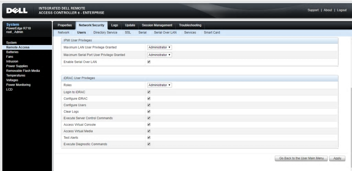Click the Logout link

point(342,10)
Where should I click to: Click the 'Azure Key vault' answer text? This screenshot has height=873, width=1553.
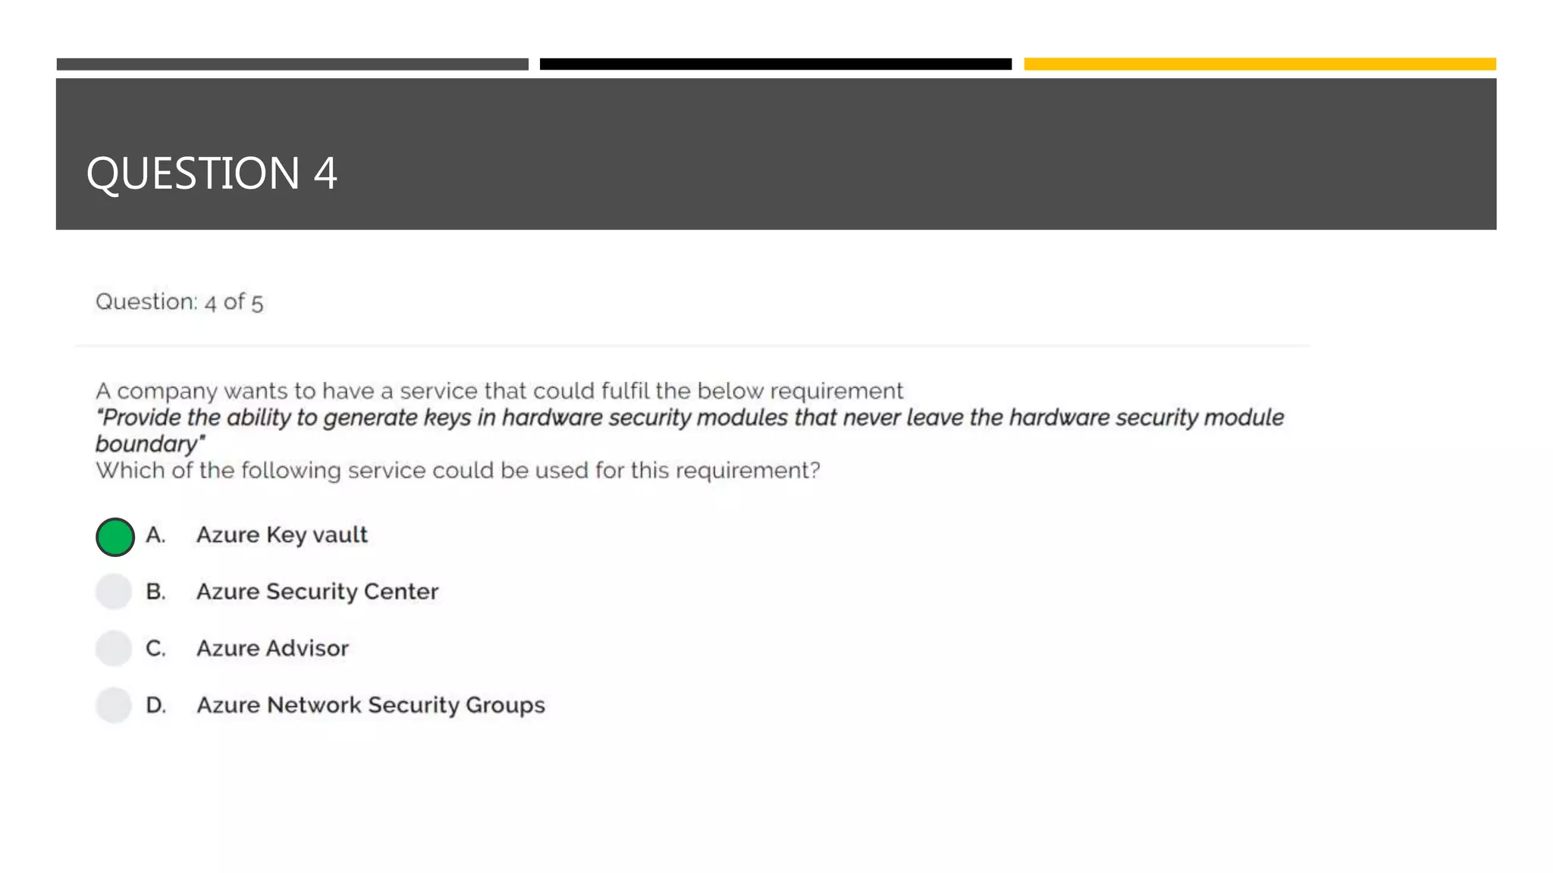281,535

==

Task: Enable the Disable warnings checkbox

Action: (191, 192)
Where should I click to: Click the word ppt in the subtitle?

* Exercise instructions *
Give back, exactly as written, the stretch from the line with "Task: Enable the Disable warnings checkbox" through the line with "Where should I click to: Click the word", and no other lines from the records above.

* Completed task *
Task: Enable the Disable warnings checkbox

Action: (191, 192)
Where should I click to: Click the word ppt in the subtitle?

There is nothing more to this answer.